Questioning the utility of oxidative stress measurements as biomarkers of physiological condition and fitness
Abstract
Markers of oxidative stress are widely used as biomarkers of health, ageing, and physiological stress. However, their reliability as biomarkers remains uncertain due to high intraindividual variation, obscuring associations with environmental conditions, lifestyle, frailty, and physiological indicators of health such as telomere length. Whilst numerous longitudinal studies exist, the individual repeatability of oxidative stress measurements is rarely reported. This study presents the first meta-analysis assessing individual repeatability of oxidative stress markers, comprising 123 repeatability estimates obtained from 22 studies.
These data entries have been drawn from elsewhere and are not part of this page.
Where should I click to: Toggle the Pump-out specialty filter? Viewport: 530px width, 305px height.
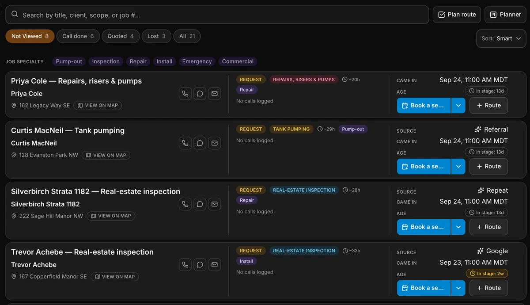69,61
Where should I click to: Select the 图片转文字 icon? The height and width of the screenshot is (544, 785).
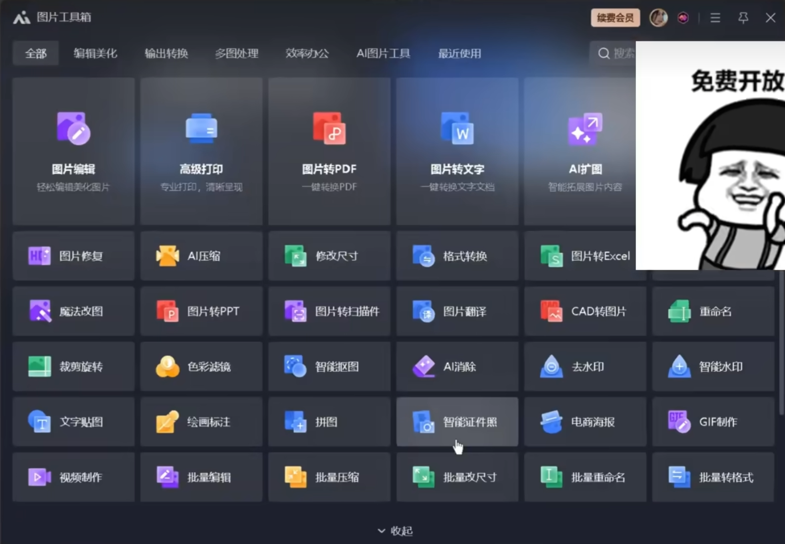(x=457, y=128)
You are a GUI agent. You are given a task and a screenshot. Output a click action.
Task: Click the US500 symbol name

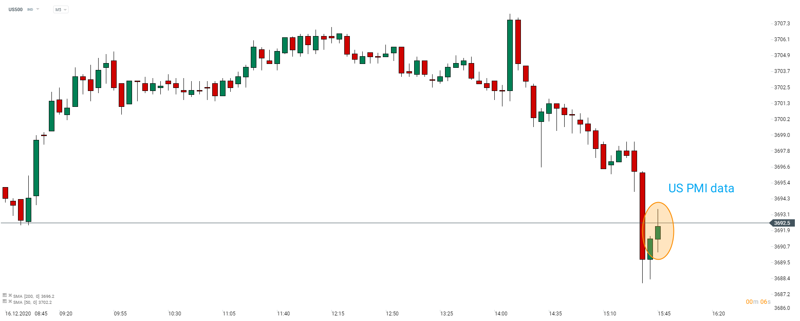15,9
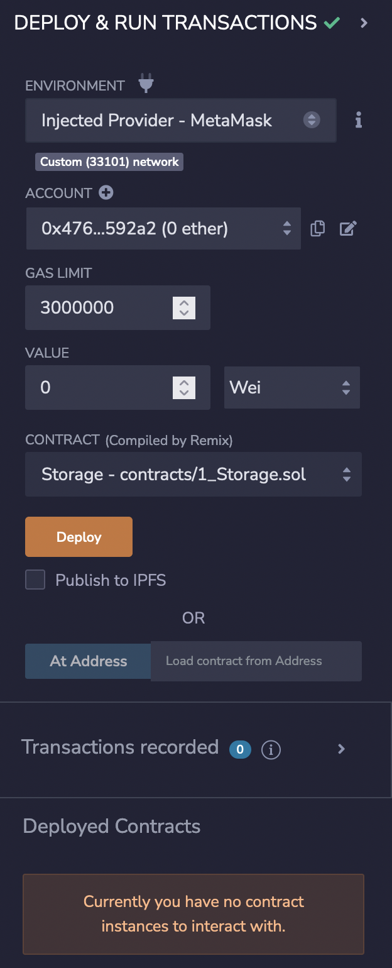Click the sign message edit icon
Screen dimensions: 392x968
(348, 229)
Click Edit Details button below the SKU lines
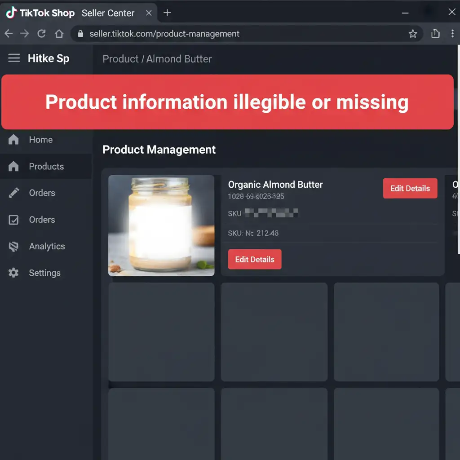Screen dimensions: 460x460 [x=254, y=259]
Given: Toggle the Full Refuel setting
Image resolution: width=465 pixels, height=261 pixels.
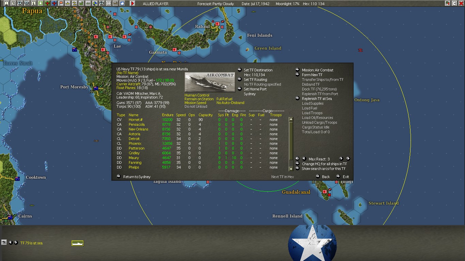Looking at the screenshot, I should pyautogui.click(x=224, y=99).
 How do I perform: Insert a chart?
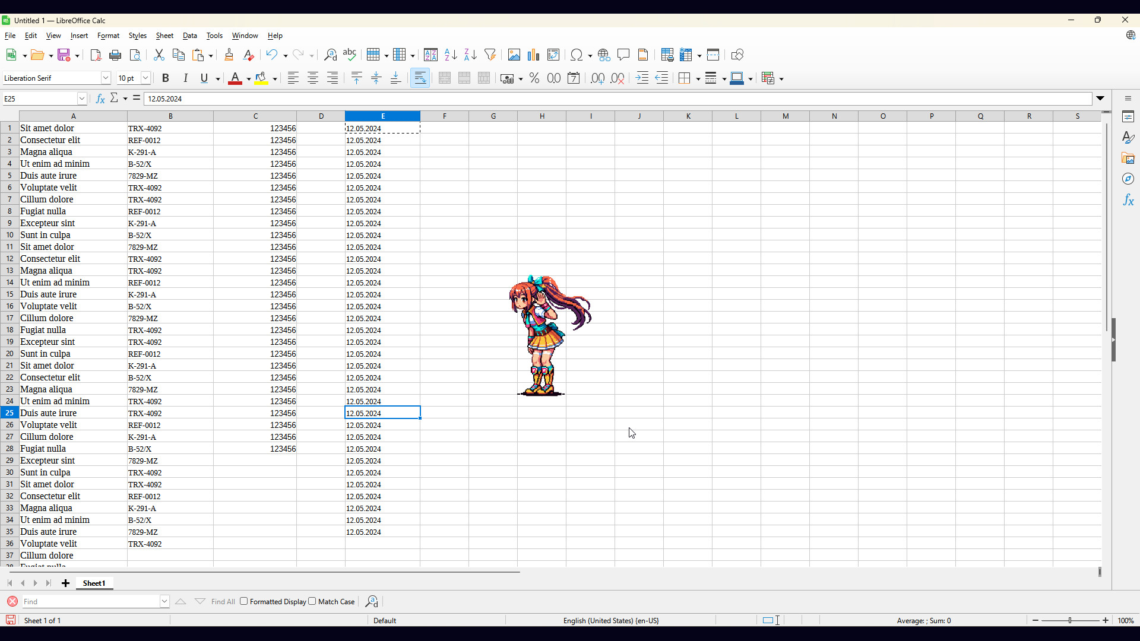533,55
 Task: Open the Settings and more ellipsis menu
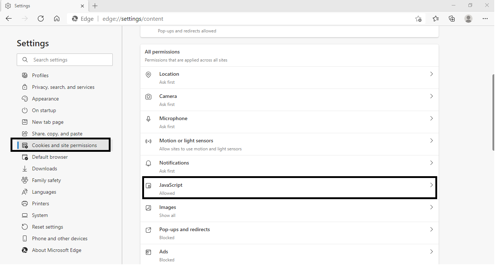(485, 19)
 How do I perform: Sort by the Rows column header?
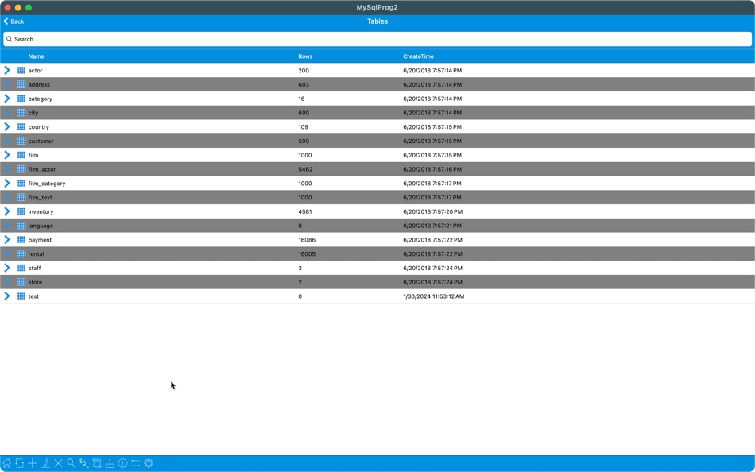click(304, 56)
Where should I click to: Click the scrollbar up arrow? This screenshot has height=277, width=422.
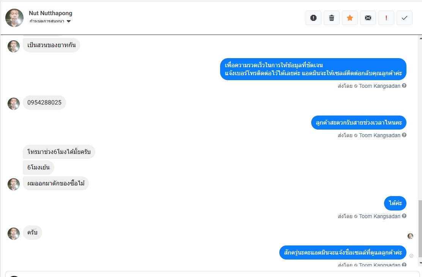coord(420,38)
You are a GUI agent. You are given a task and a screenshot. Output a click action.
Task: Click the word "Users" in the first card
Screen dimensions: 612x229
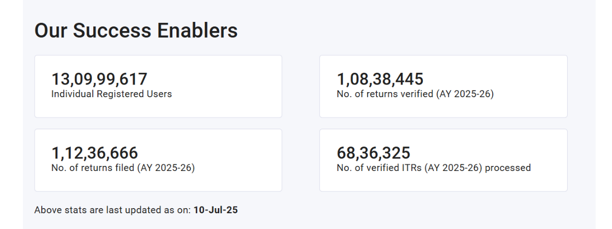coord(160,94)
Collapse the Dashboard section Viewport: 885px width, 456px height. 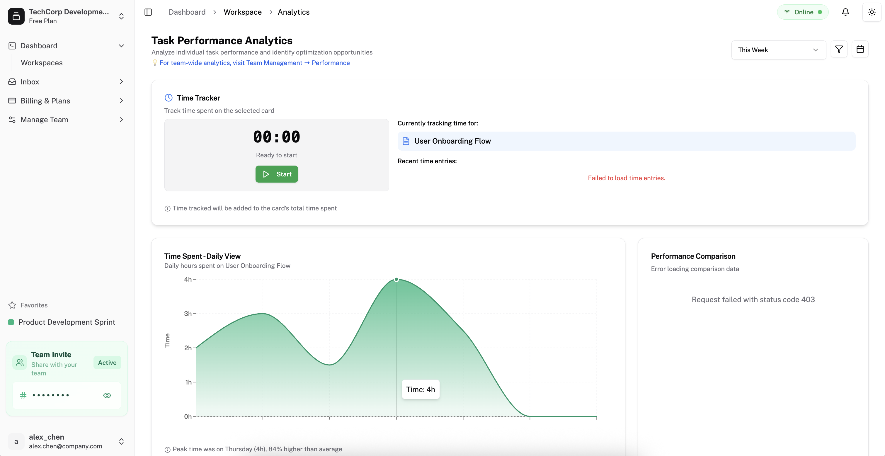[121, 45]
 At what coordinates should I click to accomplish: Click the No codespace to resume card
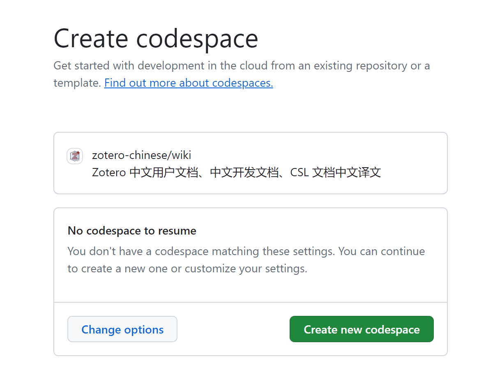(x=250, y=255)
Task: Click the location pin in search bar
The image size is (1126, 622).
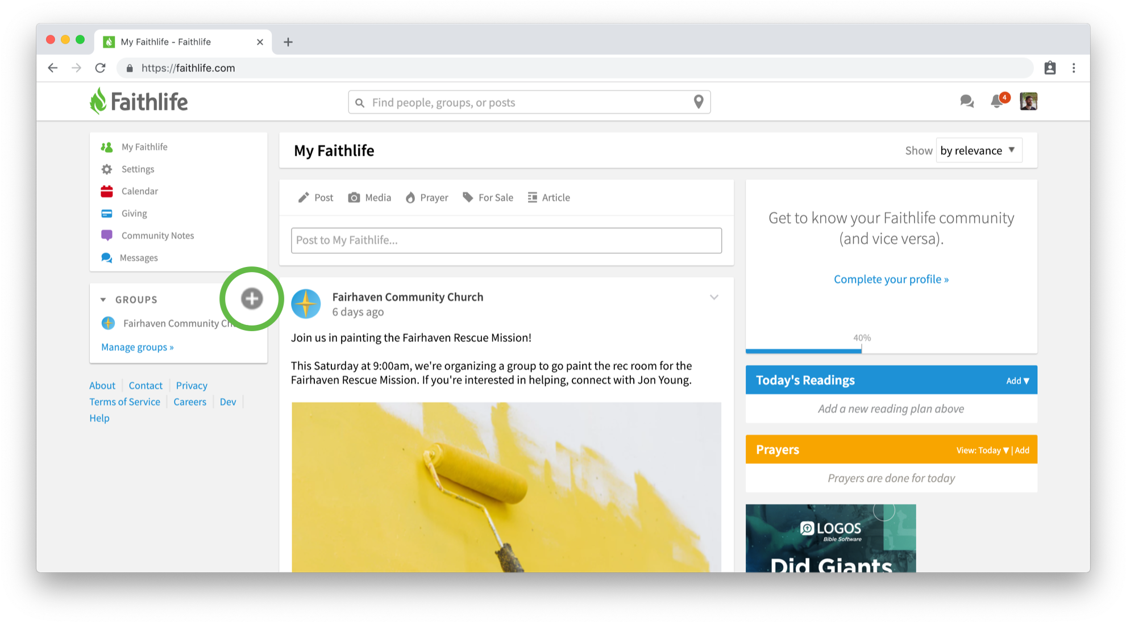Action: pyautogui.click(x=699, y=102)
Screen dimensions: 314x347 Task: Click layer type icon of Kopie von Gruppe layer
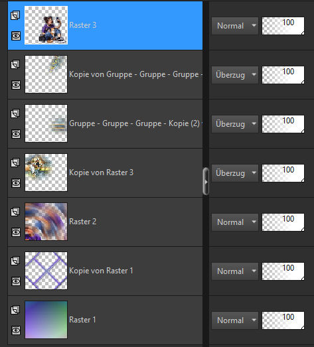[x=15, y=64]
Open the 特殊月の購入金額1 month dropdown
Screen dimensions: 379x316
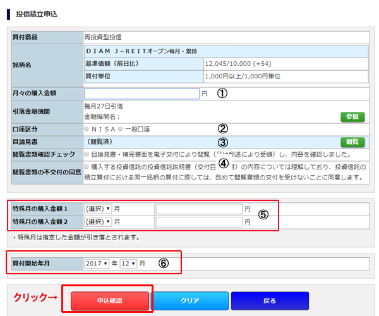tap(97, 209)
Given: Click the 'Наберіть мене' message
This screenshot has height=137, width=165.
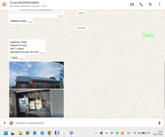Looking at the screenshot, I should pos(18,21).
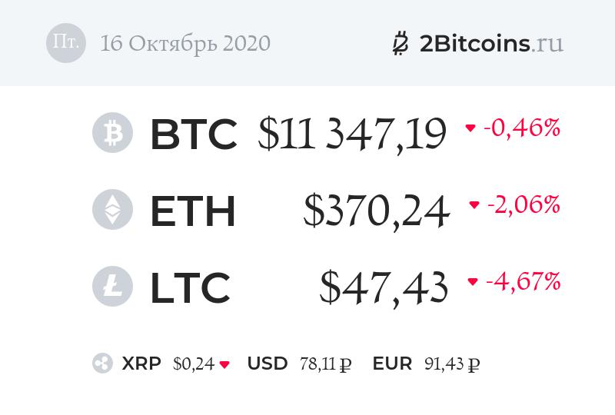The width and height of the screenshot is (615, 415).
Task: Click the Litecoin coin icon
Action: pos(112,286)
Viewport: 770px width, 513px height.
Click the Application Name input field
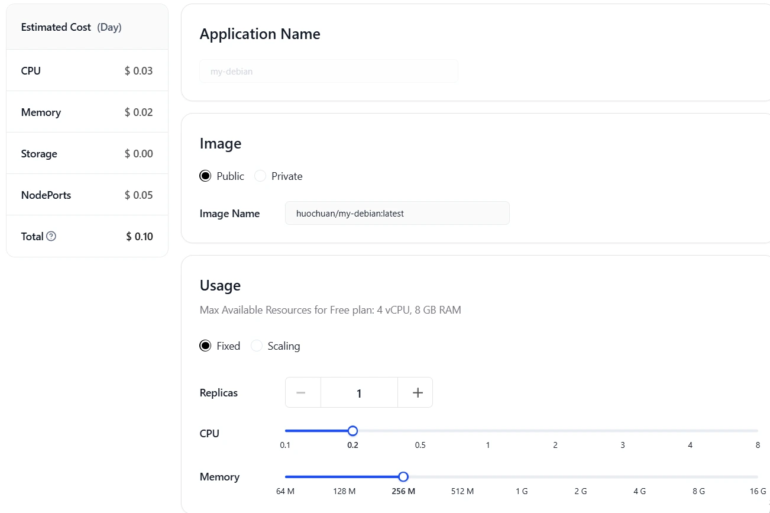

We found that oxidative stress exhibits low individual repeatability (Intraclass correlation = 0.164), regardless of oxidative stress marker type, taxa, sex, study design, or environment. This flags serious limitations regarding the utility of oxidative stress measurements to meaningfully capture aspects of health and to predict other health-related traits such as telomere length. In line with this assertion, we found that different markers of oxidative stress were often poorly correlated. Next, we simulated causal effects of oxidative stress on telomere length to reveal statistical power limitations on the detection of a relationship between oxidative stress and telomere length when the individual repeatability of oxidative stress is consistent with our meta-analysis findings. Our simulations reveal that substantially larger samples sizes are required than those typically used in this field. On a more positive note, we also show that increasing the number of repeated samples can improve statistical power. This would create valuable opportunities for untangling the causes of intraindividual variation in oxidative stress, improving the utility of oxidative stress as biomarkers of environmental effects on fitness, as well as elucidating the functional consequences of oxidative stress for health and ageing.